Knowledge is power

What are colleges spending on recruitment and marketing?

Costs of recruitment and marketing

Most colleges would like to carry a superior reputation. Part of obtaining a good reputation is by recruiting students that would best represent their schools.

The cost of recruitment and marketing can vary greatly, depending on if the college is public or private or if there’s international recruitment involved. There’s also outsourcing to recruitment agencies.

So how much are these colleges really dishing out?  

It wasn’t until recently, that U.S. colleges lifted it’s ban and began outsourcing to recruitment agencies. It’s been a rare practice thus far with about 20-30% of U.S. based colleges using third-party agencies to attract a more diverse student body, talent and students who have achieved academic/athletic excellence.

Prior to the ban being lifted, it had been illegal for colleges to use recruitment agencies to gain more international students, but colleges still are not able to pay these agencies to recruit home students.

Where outsourcing to recruitment agencies is rare in the U.S. and even frowned upon, this practice is widely used in countries such as the U.K. and Australia, as well as many other foreign countries, leaving the United States low on the totem pole in regards to using third-party agencies.

Recruitment agencies usually charge a fee or commission., sometimes even both. Who foots the bill for these fees and commissions? Institutions, students or both. While some agencies waive certain fees, others appear to double dip, receiving commission, bonuses or incentives from institutions as well as fees from students.

Out of pocket cost paid by students can range from $0 to upwards of $5000 USD. On the high end, this would be more of an appropriate estimate for an international student looking to study abroad.

Higher education institutions may pay recruitment agencies a percentage, roughly around 15% of a student’s first-year tuition.

The median cost of recruitment per student at a private college can hover around $2,450+. For public colleges, we are looking at a median of $460+ within the United States. These figures are specific to home-based students. For international students, these costs can more than double.

Marketing strategies

Marketing goes hand in hand when it comes to recruiting and enrolling new students to colleges. So how are colleges catching the attention of prospective students?

Technology. Emails, texts, apps, social media to name a few.

From a 2015 survey conducted, high school juniors and seniors, around 78%, found that they had a better perception of a college based on a college’s website.

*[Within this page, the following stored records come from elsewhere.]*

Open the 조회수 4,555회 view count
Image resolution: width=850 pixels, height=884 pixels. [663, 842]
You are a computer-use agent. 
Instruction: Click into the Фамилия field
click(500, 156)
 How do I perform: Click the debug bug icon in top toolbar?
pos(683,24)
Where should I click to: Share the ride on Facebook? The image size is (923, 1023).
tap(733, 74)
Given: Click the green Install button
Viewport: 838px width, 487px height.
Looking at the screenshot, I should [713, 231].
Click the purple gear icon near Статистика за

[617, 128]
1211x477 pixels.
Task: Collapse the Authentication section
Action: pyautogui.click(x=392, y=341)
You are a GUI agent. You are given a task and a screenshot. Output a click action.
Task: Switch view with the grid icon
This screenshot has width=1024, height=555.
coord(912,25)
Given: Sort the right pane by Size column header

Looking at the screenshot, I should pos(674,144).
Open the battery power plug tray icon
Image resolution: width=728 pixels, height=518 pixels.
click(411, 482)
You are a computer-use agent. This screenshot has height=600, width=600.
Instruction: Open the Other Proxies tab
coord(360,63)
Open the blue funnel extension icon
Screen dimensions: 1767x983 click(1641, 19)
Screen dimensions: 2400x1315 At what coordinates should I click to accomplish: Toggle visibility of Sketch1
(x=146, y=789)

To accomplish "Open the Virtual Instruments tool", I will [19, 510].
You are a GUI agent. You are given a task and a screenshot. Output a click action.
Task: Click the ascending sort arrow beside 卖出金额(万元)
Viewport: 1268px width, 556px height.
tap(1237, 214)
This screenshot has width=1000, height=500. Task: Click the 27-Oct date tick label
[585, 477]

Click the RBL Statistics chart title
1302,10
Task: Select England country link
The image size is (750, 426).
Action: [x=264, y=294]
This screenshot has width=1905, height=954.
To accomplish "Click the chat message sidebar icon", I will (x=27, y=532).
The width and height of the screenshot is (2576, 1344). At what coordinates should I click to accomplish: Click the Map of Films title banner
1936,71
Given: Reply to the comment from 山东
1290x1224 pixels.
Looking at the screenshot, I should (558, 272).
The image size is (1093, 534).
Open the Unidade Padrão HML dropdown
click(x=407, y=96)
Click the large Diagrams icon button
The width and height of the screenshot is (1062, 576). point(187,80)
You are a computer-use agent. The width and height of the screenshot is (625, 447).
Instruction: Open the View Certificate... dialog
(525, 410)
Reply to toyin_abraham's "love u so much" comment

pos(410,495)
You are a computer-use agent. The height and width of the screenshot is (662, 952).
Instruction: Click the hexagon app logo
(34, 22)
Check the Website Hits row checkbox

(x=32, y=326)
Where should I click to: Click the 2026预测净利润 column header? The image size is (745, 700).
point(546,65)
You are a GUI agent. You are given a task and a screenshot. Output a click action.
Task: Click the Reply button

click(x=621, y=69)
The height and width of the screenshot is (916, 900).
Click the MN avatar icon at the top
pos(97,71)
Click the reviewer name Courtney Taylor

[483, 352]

60% of high school seniors and 55% of juniors had expressed that they were more likely to consider an institution based on their ability to digitally interact.

40% of high school seniors and 45% of juniors preferred the visuals of print and were more accepting of phone communications.

What’s it going to cost?

Today, most all institutions have developed strategies to market a strong brand; hiring marketing companies to assure this. Colleges have also utilized marketing automation tools in order to target a wider range of students for recruitment.

For colleges looking to third-party marketing agencies to boost their brand and marketing, a 2015 data report has shown that 63% of institutions paid more than $100,000 on branding and marketing initiatives with 31% of institutions spending more than  $200,000 on strategies.  The average time spent researching to launch a brand is a duration between 9-15 months.

Some institutions bypass high costs of marketing strategies by taking advantage of analytics and social media engagement.

Institutions can target by age, location, sex, interests. This method helps shave down the costs of hiring marketing agencies while attracting specific potential students for recruitment/enrollment. 

The costs for the average student life cycle vary, relying on loose estimates in determining costs that students and educational institutions both foot the bill for.